In the project process, we often need to filter some html tags to improve data security. In fact, it is to delete the data that has potential harm to the application. It is used to remove tags and delete or encode unnecessary characters.
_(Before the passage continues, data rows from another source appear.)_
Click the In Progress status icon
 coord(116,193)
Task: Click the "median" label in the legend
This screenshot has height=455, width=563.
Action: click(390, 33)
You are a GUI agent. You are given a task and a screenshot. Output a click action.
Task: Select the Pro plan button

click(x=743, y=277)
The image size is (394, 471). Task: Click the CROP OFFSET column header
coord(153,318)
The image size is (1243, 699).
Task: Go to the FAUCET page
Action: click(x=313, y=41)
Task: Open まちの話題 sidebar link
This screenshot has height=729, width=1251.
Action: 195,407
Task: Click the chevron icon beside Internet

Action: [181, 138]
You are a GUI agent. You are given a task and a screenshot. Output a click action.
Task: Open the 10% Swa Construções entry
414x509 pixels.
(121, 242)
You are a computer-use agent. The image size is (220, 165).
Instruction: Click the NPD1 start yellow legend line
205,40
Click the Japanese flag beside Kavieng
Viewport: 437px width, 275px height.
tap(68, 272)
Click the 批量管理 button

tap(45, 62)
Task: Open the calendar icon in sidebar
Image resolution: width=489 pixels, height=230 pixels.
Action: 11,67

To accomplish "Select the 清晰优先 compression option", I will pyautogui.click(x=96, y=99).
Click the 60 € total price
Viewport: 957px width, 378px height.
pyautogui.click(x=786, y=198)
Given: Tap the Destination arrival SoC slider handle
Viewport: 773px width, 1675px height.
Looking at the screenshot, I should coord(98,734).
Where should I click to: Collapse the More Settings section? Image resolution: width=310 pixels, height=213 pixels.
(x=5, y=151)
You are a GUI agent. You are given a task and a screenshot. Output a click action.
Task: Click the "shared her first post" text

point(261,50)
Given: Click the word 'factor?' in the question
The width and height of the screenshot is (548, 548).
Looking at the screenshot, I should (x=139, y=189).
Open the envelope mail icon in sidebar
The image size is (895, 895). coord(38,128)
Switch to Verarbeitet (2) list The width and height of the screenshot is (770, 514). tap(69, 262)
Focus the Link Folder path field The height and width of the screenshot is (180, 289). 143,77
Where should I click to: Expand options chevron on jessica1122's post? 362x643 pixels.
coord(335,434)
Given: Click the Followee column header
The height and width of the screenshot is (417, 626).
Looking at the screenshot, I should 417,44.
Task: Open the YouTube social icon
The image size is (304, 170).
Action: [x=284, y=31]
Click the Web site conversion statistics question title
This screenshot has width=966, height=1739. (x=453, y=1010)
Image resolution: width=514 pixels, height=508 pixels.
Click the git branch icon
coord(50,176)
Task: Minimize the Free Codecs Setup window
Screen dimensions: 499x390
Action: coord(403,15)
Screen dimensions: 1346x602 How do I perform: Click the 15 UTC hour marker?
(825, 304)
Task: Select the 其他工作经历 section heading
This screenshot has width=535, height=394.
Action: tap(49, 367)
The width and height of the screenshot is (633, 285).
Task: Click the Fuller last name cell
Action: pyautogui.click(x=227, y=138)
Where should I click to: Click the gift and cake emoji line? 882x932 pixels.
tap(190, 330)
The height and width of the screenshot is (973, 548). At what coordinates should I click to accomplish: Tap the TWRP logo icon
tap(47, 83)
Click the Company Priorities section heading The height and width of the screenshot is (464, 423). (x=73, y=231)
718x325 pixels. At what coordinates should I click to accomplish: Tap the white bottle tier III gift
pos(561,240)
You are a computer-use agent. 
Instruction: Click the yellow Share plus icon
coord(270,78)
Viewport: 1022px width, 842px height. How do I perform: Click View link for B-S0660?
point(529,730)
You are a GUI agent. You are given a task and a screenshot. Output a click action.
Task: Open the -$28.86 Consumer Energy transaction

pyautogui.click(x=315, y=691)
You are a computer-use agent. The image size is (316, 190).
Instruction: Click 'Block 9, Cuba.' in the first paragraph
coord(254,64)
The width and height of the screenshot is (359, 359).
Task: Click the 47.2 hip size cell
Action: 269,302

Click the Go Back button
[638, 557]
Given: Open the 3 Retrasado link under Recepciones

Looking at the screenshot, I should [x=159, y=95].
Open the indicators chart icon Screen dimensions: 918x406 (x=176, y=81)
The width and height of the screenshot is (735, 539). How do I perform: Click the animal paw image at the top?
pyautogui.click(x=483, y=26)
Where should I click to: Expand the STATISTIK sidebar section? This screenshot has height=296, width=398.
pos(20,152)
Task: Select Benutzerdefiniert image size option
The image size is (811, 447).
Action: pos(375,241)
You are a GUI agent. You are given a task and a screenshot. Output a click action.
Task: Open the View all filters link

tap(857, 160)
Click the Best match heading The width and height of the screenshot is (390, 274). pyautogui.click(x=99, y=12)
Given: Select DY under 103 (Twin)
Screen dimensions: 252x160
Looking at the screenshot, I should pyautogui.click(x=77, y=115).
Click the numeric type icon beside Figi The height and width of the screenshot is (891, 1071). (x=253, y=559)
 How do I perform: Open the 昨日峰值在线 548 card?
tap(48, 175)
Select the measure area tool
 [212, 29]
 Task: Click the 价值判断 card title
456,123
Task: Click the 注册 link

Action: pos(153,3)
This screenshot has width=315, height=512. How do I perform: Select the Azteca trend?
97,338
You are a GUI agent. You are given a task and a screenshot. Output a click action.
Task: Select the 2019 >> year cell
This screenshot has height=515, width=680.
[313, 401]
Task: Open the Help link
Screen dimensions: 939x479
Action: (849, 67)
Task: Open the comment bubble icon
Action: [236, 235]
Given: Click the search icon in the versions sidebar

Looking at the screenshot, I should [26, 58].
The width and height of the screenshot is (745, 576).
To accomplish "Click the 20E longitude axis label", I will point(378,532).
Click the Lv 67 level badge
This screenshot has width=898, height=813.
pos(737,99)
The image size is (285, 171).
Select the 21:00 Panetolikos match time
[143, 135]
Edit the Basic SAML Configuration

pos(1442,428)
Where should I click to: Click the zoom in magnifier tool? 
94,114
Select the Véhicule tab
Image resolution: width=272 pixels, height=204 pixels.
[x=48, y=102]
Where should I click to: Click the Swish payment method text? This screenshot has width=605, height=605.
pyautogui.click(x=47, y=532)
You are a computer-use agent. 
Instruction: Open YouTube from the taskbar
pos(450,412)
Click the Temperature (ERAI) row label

First, share some common
$ Str = preg_replace ("/
] *? Srcs * = s * ('| ")(.*?) \ 1 [^>] *? /? S *>/I "," ", $ str); // filter img tags $ str = preg_replace ("/s +/"," ", $ str ); // filter excess carriage return $ str = preg_replace ("/<[] +/si", "<", $ str ); // filter <__( "<" followed by a space) $ str = preg_replace ("/
/Si "," ", $ str); // comment $ str = preg_replace ("/<(!. *?)> /Si "," ", $ str); // filter DOCTYPE $ str = preg_replace ("/<(/? Html. *?)> /Si "," ", $ str); // filter html tags $ str = preg_replace ("/<(/? Head. *?)> /Si "," ", $ str); // filter head tags $ str = preg_replace ("/<(/? Meta. *?)> /Si "," ", $ str); // filter meta Tags $ str = preg_replace ("/<(/? Body. *?)> /Si "," ", $ str); // filter the body tag $ str = preg_replace ("/<(/? Link. *?)> /Si "," ", $ str); // filter link tags $ str = preg_replace ("/<(/? Form. *?)> /Si "," ", $ str); // filter form tags $ str = preg_replace ("/cookie/si "," COOKIE ", $ str ); // filter COOKIE tags $ str = preg_replace ("/<(applet. *?)> (.*?) <(/Applet. *?)> /Si "," ", $ str); // filter the applet tag $ str = preg_replace ("/<(/? Applet. *?)> /Si "," ", $ str); // filter the applet tag $ str = preg_replace ("/<(style. *?)> (.*?) <(/Style. *?)> /Si "," ", $ str); // filter the style tag $ str = preg_replace ("/<(/? Style. *?)> /Si "," ", $ str); // filter the style tag $ str = preg_replace ("/<(title. *?)> (.*?) <(/Title. *?)> /Si "," ", $ str); // filter the title tag $ str = preg_replace ("/<(/? Title. *?)> /Si "," ", $ str); // filter the title tag $ str = preg_replace ("/<(object. *?)> (.*?) <(/Object. *?)> /Si "," ", $ str); // filter the object tag $ str = preg_replace ("/<(/? Objec. *?)> /Si "," ", $ str); // filter the object tag $ str = preg_replace ("/<(noframes. *?)> (.*?) <(/Noframes. *?)> /Si "," ", $ str); // filter noframes tags $ str = preg_replace ("/<(/? Noframes. *?)> /Si "," ", $ str); // filter noframes tags $ str = preg_replace ("/<(I? Frame. *?)> (.*?) <(/I? Frame. *?)> /Si "," ", $ str); // filter the frame tag $ str = preg_replace ("/<(/? I? Frame. *?)> /Si "," ", $ str); // filter the frame tag $ str = preg_replace ("/<(script. *?)> (.*?) <(/Script. *?)> /Si "," ", $ str); // filter the script tag $ str = preg_replace ("/<(/? Script. *?)> /Si "," ", $ str); // filter the script tag $ str = preg_replace ("/javascript/si "," Javascript ", $ str ); // filter the script tag $ str = preg_replace ("/vbscript/si", "Vbscript", $ str ); // filter the script tag $ str = preg_replace ("/on ([a-z] +) s * =/si", "On \ 1 =", $ str ); // filter the script tag $ str = preg_replace ("// & #/si", "& #", $ str); // filter the script tag
Easier writing:
Function delhtml ($ str) {// clear the html tag $ st =-1; // start $ et =-1; // end $ stmp = array (); $ stmp [] = ""; $ len = strlen ($ str); for ($ I = 0; $ I <$ len; $ I ++) {$ ss = substr ($ str, $ I, 1); if (ord ($ ss) = 60) {// ord ("<") = 60 $ st = $ I;} if (ord ($ ss) = 62) {// ord (">") = 62 $ et = $ I; if ($ st! =-1) {$ stmp [] = substr ($ str, $ st, $ et-$ st + 1) ;}}$ str = str_replace ($ stmp, "", $ str); return $ str ;}
Next:
function clear_html_label($html) { $search = array ("'
]*?>.*?《script》'si", "'<[/!]*?[^<>]*?>'si", "'([rn])[s]+'", "'&(quot|#34);'i", "'&(amp|#38);'i", "'&(lt|#60);'i", "'&(gt|#62);'i", "'&(nbsp|#160);'i", "'&(iexcl|#161);'i", "'&(cent|#162);'i", "'&(pound|#163);'i", "'&(copy|#169);'i", "'&#(d+);'e"); $replace = array ("", "", "1", """, "&", "<", ">", " ", chr(161), chr(162), chr(163), chr(169), "chr(1)");return preg_replace($search, $replace, $html); }
The above three methods can be implemented, but each has its own advantages and disadvantages. you can choose one based on your project requirements.